Azure Latency Spikes Due to Socket Exhaustion

We have an app we’re working on that has been experiencing some weird inconsistent latency spikes in Azure. It’s a .NET 6 (C#) REST API on a P1V2 Linux AppService and using Azure Health Data Services - FHIR API as the primary data store1. While this post discusses the Azure FHIR service, the findings apply to any third party HTTP service your app uses.

Load testing the app indicated really high latency spikes every couple of minutes.
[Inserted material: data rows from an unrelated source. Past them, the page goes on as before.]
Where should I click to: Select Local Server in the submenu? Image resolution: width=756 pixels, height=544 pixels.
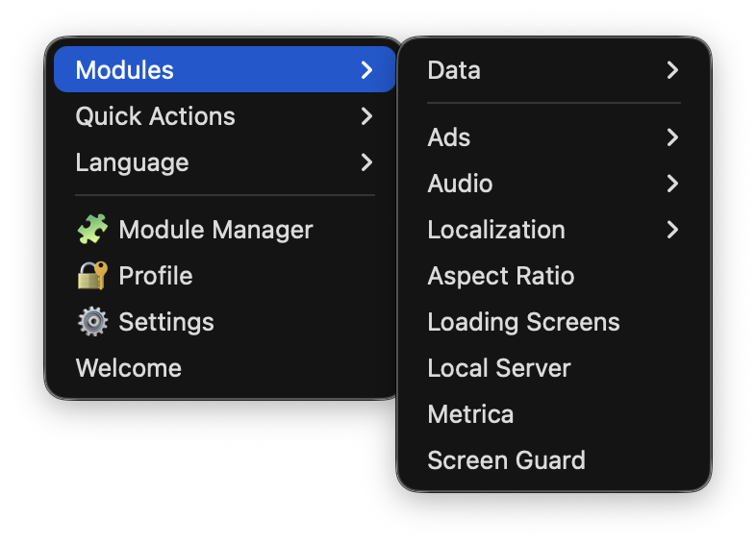[x=498, y=368]
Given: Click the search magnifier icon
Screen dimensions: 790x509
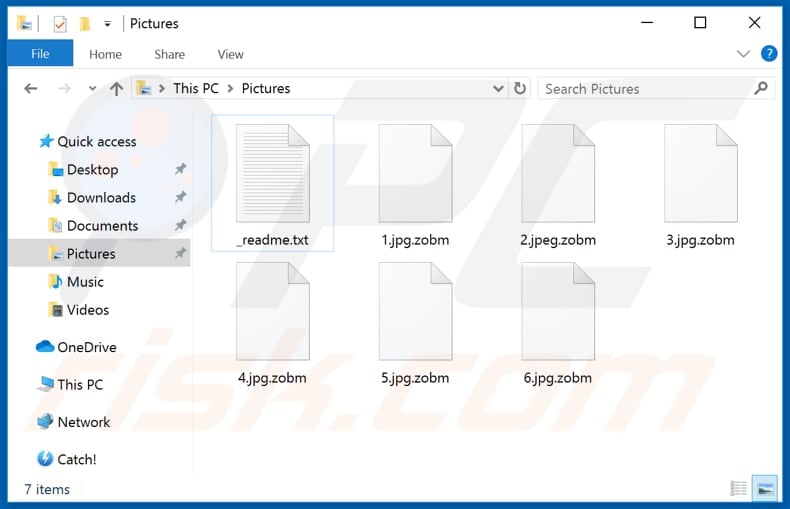Looking at the screenshot, I should point(762,88).
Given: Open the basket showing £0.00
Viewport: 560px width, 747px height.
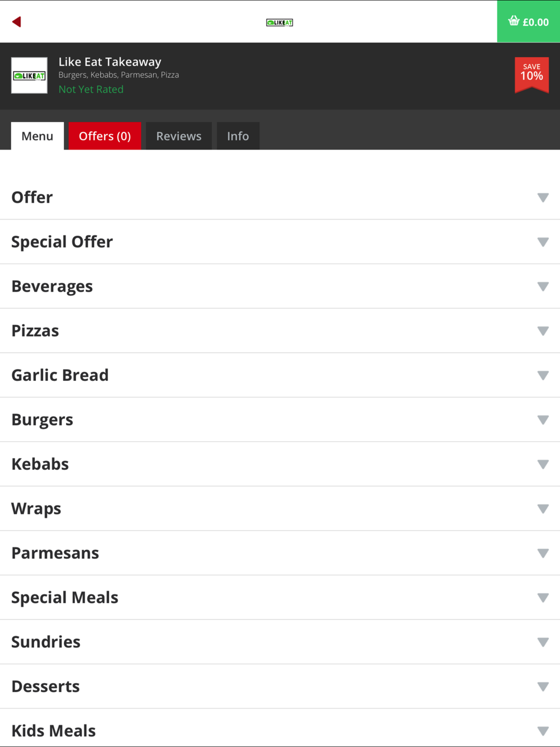Looking at the screenshot, I should click(x=529, y=21).
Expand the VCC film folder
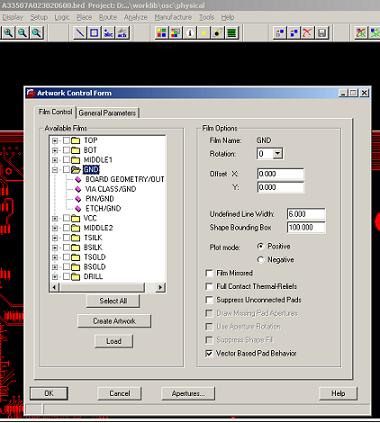This screenshot has height=423, width=380. click(55, 219)
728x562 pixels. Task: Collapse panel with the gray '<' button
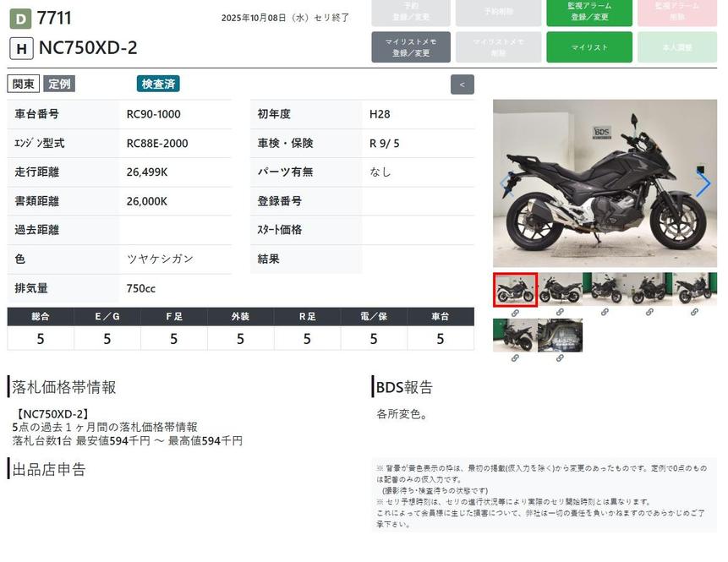tap(462, 85)
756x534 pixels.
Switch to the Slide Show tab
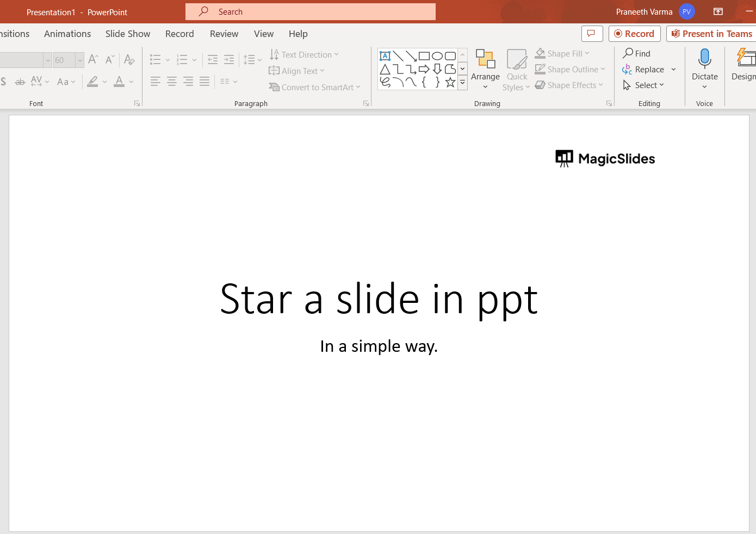(x=128, y=34)
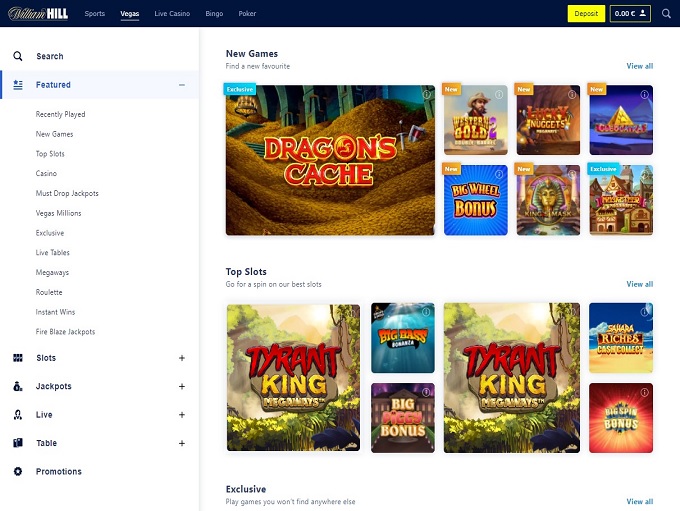Open the Big Bass Bonanza game thumbnail
Viewport: 680px width, 511px height.
pyautogui.click(x=403, y=337)
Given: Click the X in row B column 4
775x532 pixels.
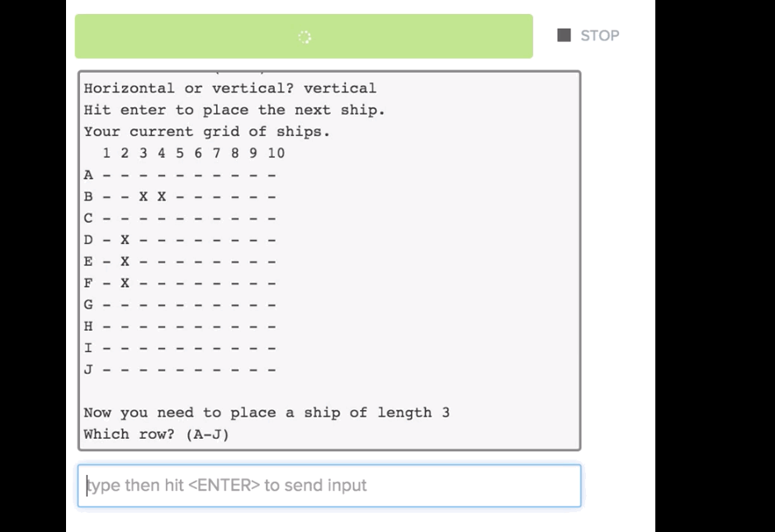Looking at the screenshot, I should (x=162, y=196).
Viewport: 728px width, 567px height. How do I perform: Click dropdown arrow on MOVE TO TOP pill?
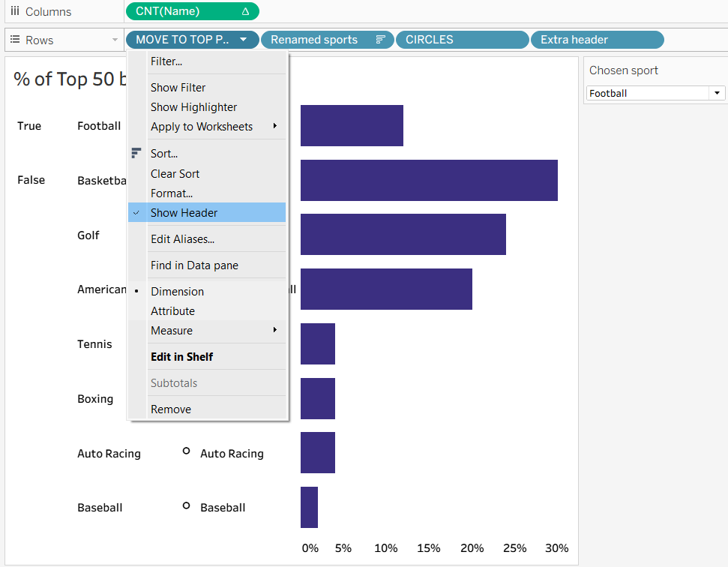[x=243, y=40]
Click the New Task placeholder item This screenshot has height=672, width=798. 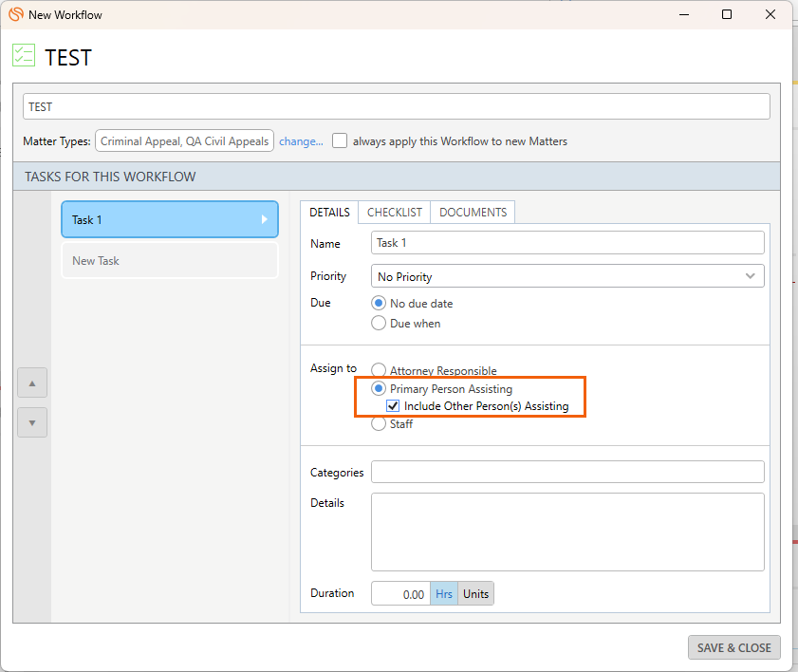pos(170,261)
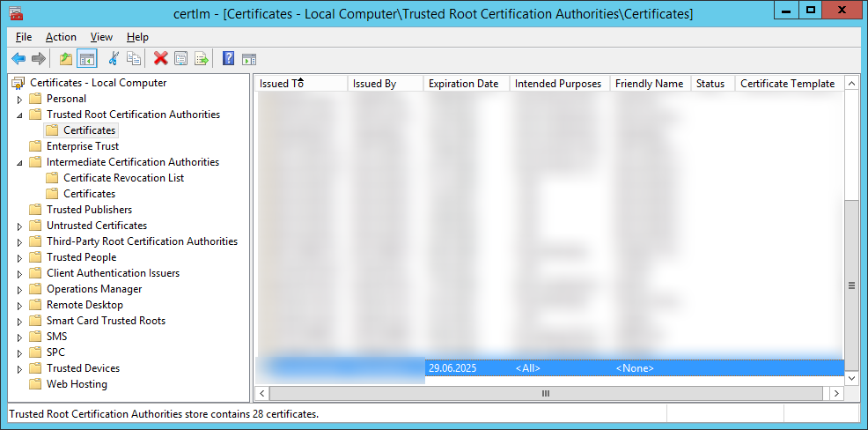Open the View menu

(x=101, y=37)
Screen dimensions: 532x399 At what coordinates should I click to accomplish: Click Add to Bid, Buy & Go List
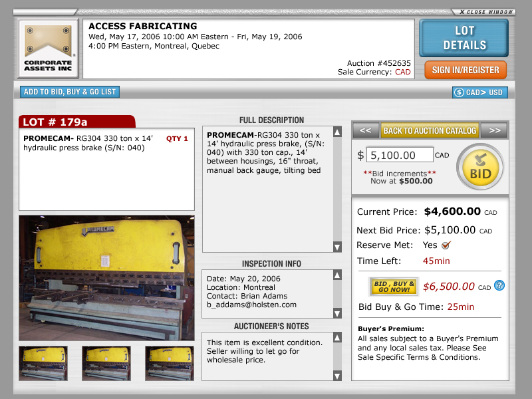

Most requests were well under a second response time, but after awhile it would spike up to over a minute, sometimes encountering socket timeouts. This was not even a particular big load test, just five users clicking on a listing page and then accessing the details page of a random item. Maybe 2-3 requests per second.

Simple load test simulating five users clicking around

Azure AppInsights indicated the latency was coming from HTTP calls to the FHIR service. But visiting the portal page for the FHIR service revealed metrics graphs that did not show such a spike. Theres definitely something funny going on.

AppInsights showing a slow call to Azure FHIR service. Ignore the duplicate requests, this is a bug in our logging that duplicates everything

Running a load test directly against the FHIR API using the same scale did not exhibit any significant latency. This strongly pointed to the problem actually being rooted on the App Service side, not FHIR.

Turns out the app code was definitely doing something wrong. The open source FhirClient library news up HttpClient instances every request, which is a big no-no because it keeps TCP connections open even after the client has been disposed. I was vaguely aware of guidance that said this was bad but always figured it was only an issue at a much higher scale.

However, Azure P1 services only have 1,920 ports for outgoing HTTP connection. If every request leaks a connection you can burn through those pretty fast even with just a half dozen users.

Luckily FhirClient has an overloaded constructor that lets you pass in an HttpClient instance. Changing DI registrations to use IHttpClientFactory takes care of pooling the underlying socket resources. After deploying this update, the load tests became much more consistent.

After applying the fix, the load test performed much better. There are some spikes, but they are within tolerable limits and the median response time is actually about 25% better than before

Another benefit of this fix was being able to reuse TCP connections to FHIR between requests. This provided a decent improvement in response times in addition to eliminating the port exhaustion issues.

Indicators of Port Exhaustion Problems in an App Service

  • Spikes of latency
  • SocketExceptions due to timeout
  • Warnings in App Service Diagnostics

Azure provides some handy diagnostics in the portal for App Services that can clue you in if this is happening to your app.

Navigate to the portal page for your App Service and click in to “Diagnose and Solve Problems”. Check out the “SNAT Port Exhaustion” report and look for spikes indicating your app ran out of ports for outgoing TCP connections.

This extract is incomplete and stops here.